▶ **Task details**: Where a record contains an image, leave the image out and print the rest exactly.

[Collection entries]

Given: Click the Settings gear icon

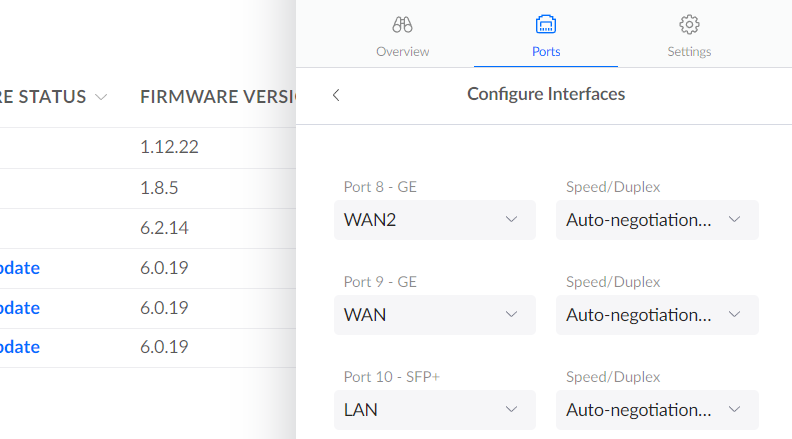Looking at the screenshot, I should coord(689,24).
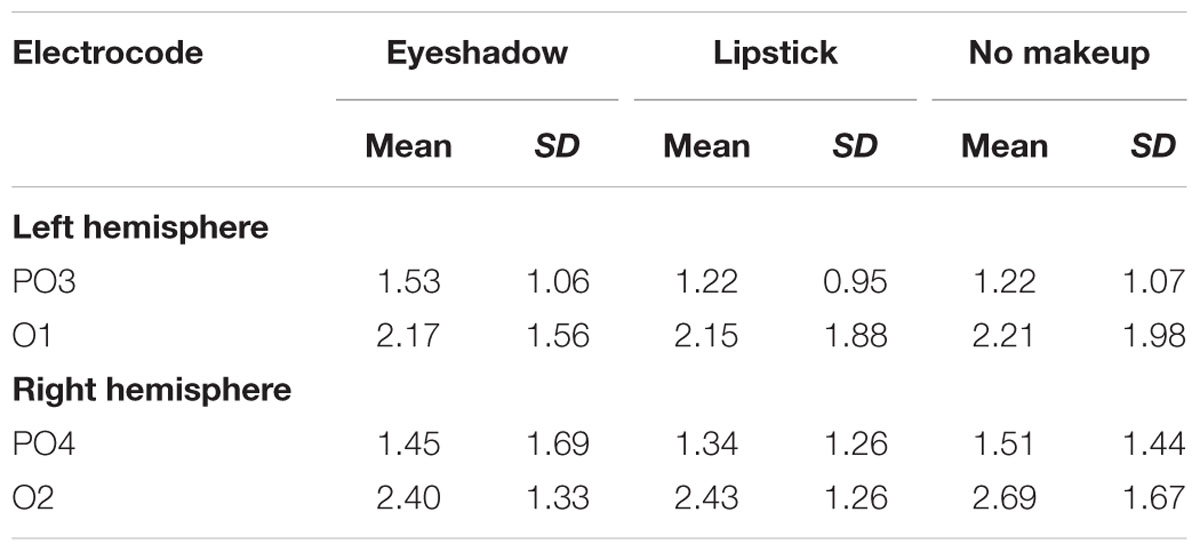Select the Lipstick column header
This screenshot has height=552, width=1200.
tap(775, 53)
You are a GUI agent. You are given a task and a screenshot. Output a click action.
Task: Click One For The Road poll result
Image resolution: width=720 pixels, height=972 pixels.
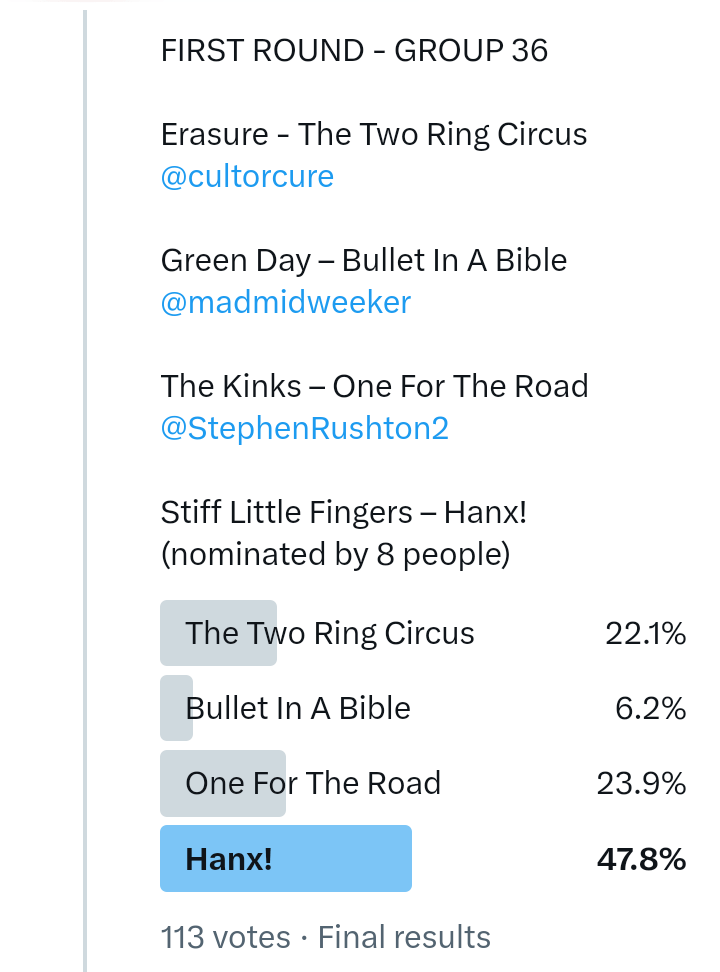point(313,783)
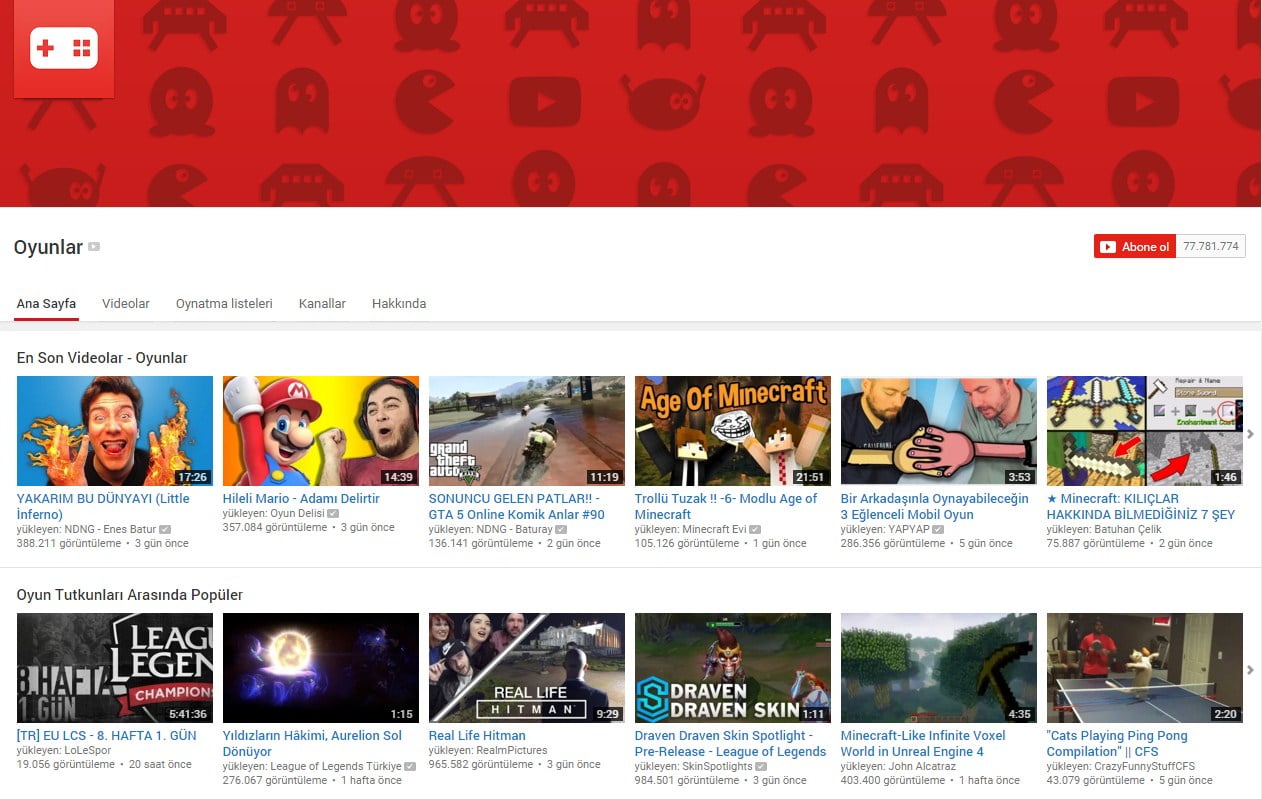Click the red gamepad channel avatar
1262x799 pixels.
pos(63,47)
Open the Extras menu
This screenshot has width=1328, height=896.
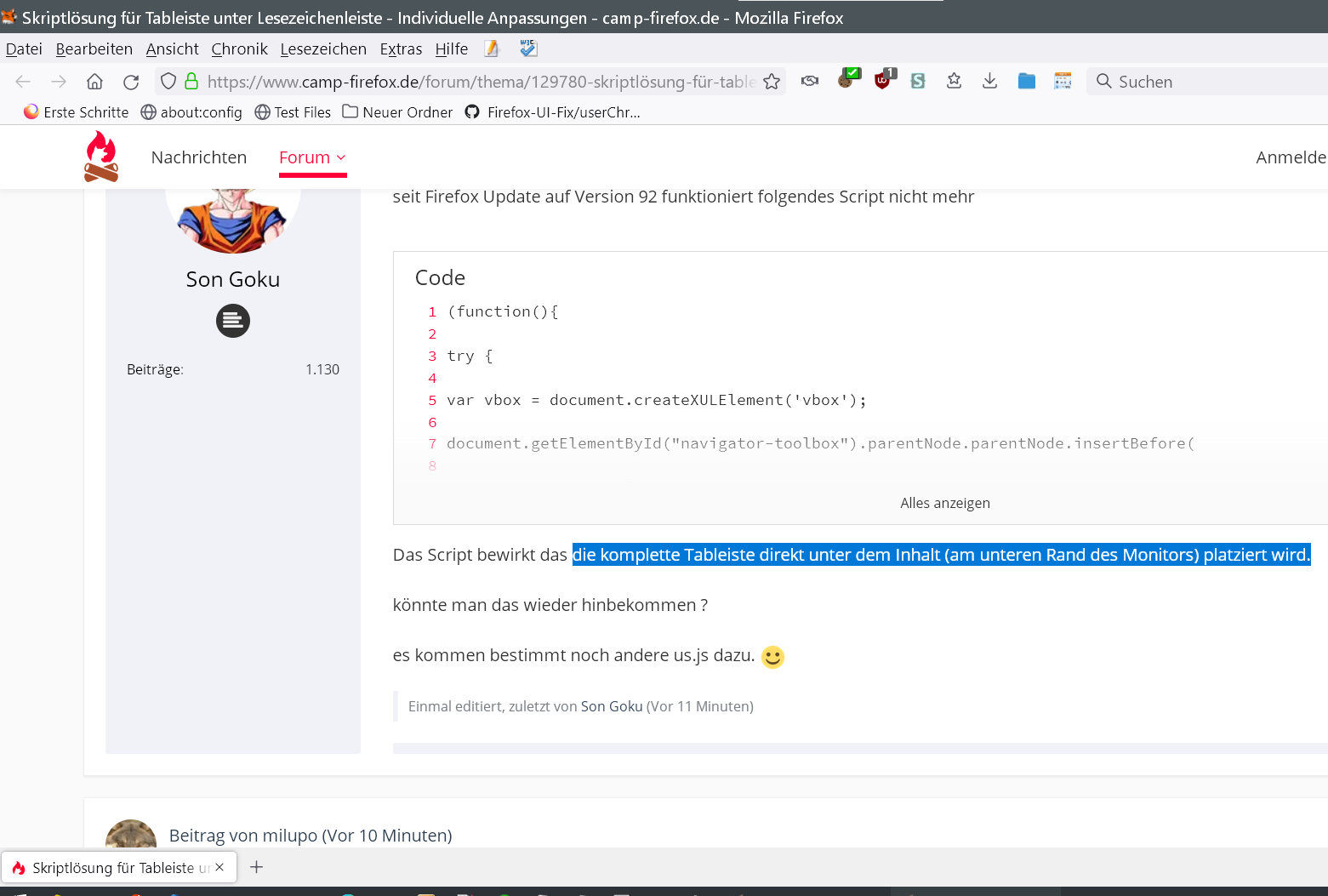pos(401,49)
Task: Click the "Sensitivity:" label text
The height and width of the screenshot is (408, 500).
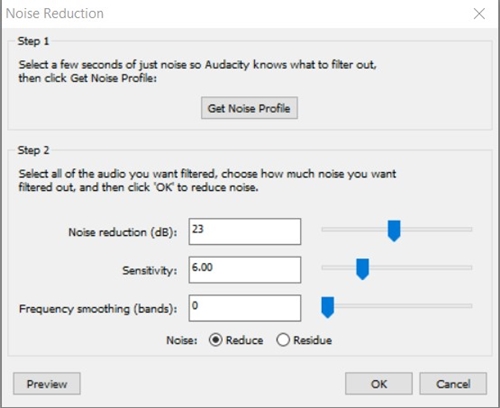Action: [x=150, y=270]
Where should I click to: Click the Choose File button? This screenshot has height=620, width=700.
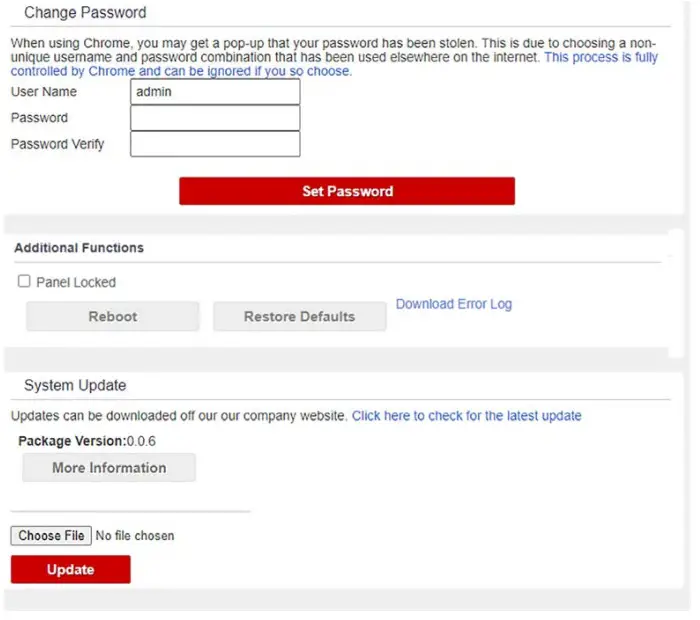[x=51, y=536]

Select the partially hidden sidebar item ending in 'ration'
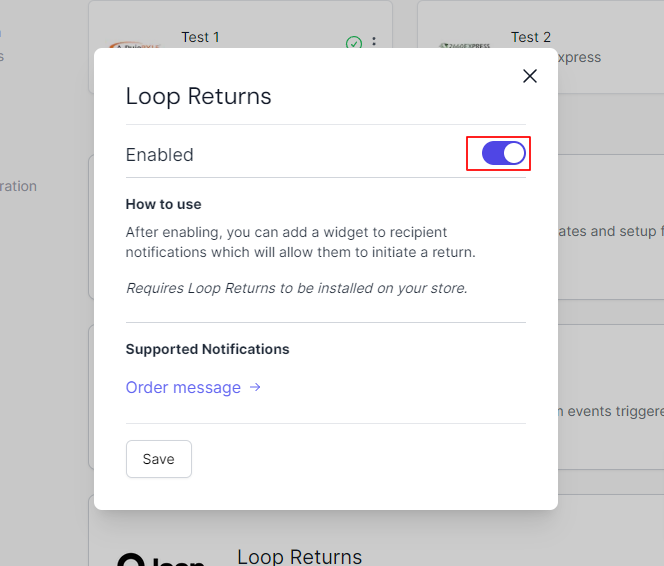tap(18, 186)
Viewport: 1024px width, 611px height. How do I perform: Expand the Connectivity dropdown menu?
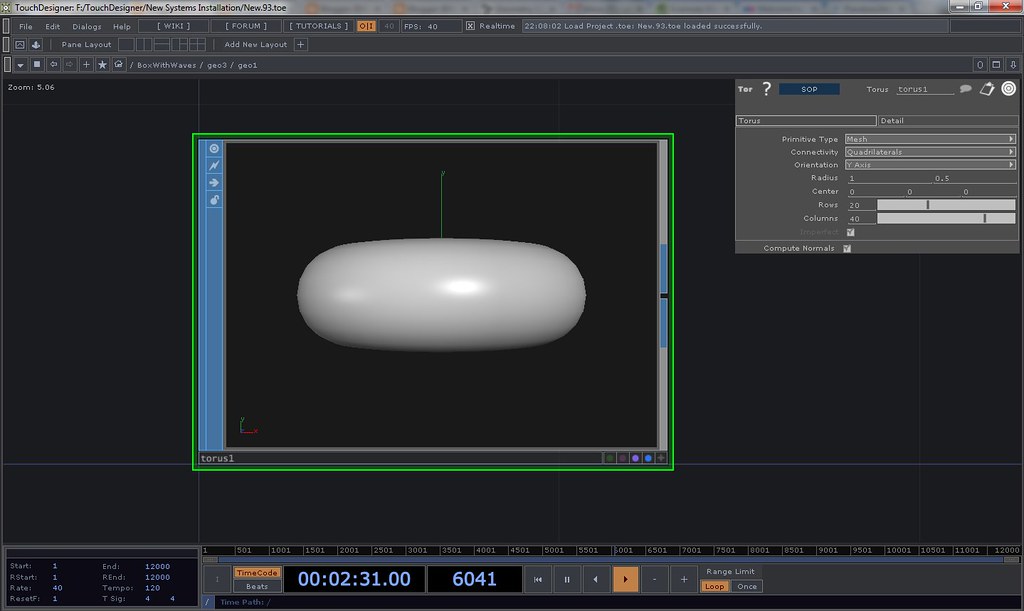point(930,152)
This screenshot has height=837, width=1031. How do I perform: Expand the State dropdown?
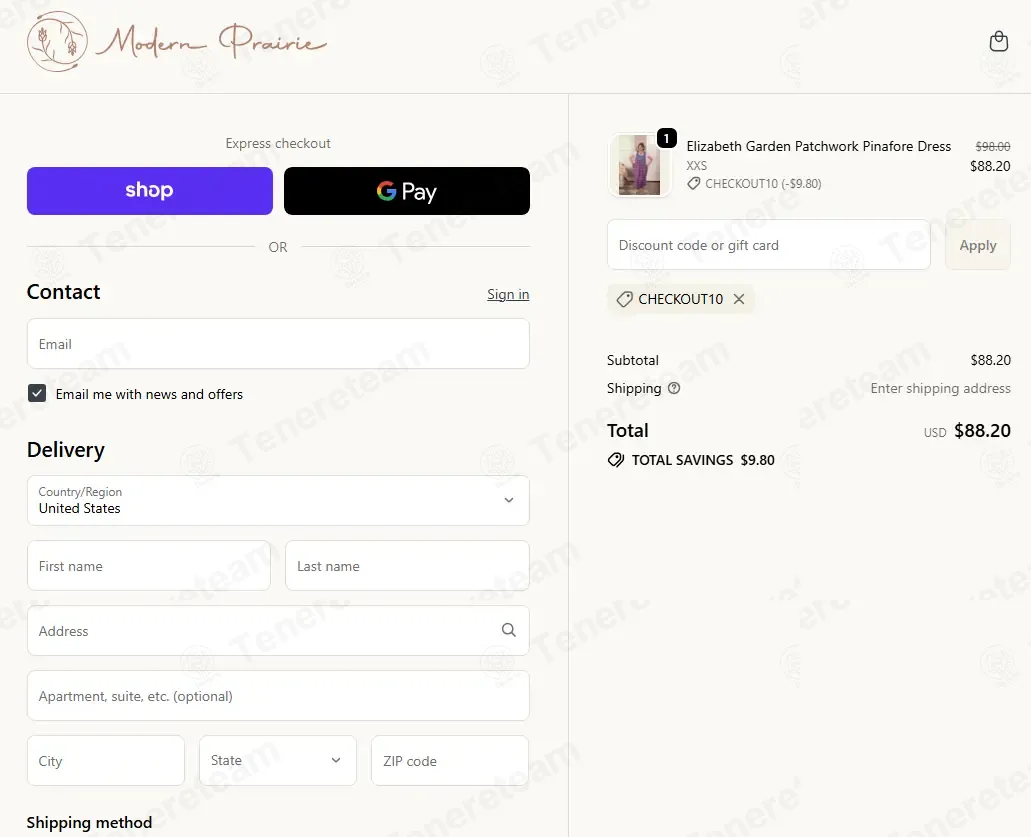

▶ **Your response**:
Given: Click the Settings gear icon

Looking at the screenshot, I should coord(689,24).
Select the Lipstick column header
This screenshot has height=552, width=1200.
tap(775, 53)
You are a GUI agent. You are given a task and a screenshot. Output a click action.
Task: Click One For The Road poll result
Image resolution: width=720 pixels, height=972 pixels.
point(313,783)
Click the red gamepad channel avatar
1262x799 pixels.
pos(63,47)
Open the Extras menu
This screenshot has width=1328, height=896.
pos(401,49)
Task: Click the "Sensitivity:" label text
The height and width of the screenshot is (408, 500).
Action: [x=150, y=270]
Where should I click to: Click the Choose File button? This screenshot has height=620, width=700.
[x=51, y=536]

Select the partially hidden sidebar item ending in 'ration'
tap(18, 186)
Viewport: 1024px width, 611px height. How do I perform: Expand the Connectivity dropdown menu?
point(930,152)
This screenshot has height=837, width=1031. How do I perform: Expand the State dropdown?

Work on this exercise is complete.